Ann Arbor, Mich, 17 jun (UPI) - E.U. cientistas dizem ter detectado a primeira prova direta de descargas elétricas que ocorrem em Marte.

Investigadores da Universidade de Michigan disseram que encontraram sinais de descargas elétricas durante tempestades de poeira sobre o planeta vermelho, seriam “relâmpagos secos”, disse o Professor Chris Ruf.

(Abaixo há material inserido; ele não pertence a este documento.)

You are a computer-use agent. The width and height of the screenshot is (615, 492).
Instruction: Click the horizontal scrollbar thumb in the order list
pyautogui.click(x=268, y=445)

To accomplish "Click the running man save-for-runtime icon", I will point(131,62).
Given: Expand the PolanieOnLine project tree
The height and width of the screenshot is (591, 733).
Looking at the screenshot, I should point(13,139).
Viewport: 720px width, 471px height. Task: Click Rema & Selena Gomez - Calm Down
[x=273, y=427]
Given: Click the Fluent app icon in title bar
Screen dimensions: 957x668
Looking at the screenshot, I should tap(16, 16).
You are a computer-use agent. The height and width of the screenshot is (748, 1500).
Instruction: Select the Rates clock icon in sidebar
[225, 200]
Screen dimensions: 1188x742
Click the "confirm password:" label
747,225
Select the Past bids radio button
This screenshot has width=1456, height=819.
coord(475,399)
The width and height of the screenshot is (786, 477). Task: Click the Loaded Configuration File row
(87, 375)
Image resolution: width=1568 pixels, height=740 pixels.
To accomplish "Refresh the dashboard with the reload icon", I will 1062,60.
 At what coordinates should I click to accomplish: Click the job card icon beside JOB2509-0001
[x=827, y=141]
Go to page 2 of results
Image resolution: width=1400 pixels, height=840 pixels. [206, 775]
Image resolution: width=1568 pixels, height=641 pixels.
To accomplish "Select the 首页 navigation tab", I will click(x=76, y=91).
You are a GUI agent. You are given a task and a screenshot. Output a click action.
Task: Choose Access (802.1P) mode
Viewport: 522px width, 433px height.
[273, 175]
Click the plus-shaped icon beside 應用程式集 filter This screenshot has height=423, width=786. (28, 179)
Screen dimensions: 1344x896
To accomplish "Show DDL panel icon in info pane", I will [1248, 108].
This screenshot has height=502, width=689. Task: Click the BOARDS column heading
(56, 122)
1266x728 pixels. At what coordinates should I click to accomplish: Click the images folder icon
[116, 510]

"O que vimos em Marte foi uma série de grandes descargas elétricas causadas por uma grande tempestade de poeira", disse Ruf. "Obviamente, não houve chuva associada à descargas elétricas em Marte. Contudo, as possibilidades são emocionantes."

Atividade elétrica nas tempestades marciana tem importantes implicações para a ciência, disseram os investigadores.

"Ela afeta a química atmosférica, habitabilidade e preparativos para a exploração humana. Poderá ainda ter implicações para a origem da vida, tal como sugerido pelo experimentos na década de 1950", disse o professor Nilton Renno da universidade do Departamento de Atmosféricas, Oceânicas e do Espaço Ciências.

"Marte continua a nos surpreender", disse Michael Sanders, gestor de sistemas de pesquisa e tecnologia no National Aeronautics and Space Administration's Jet Propulsion Laboratory e um investigador envolvido no estudo. "Cada novo olhar para o planeta nos dá novas perspectivas".

As novas descobertas sairão na próxima edição da revista Geophysical Research Letters.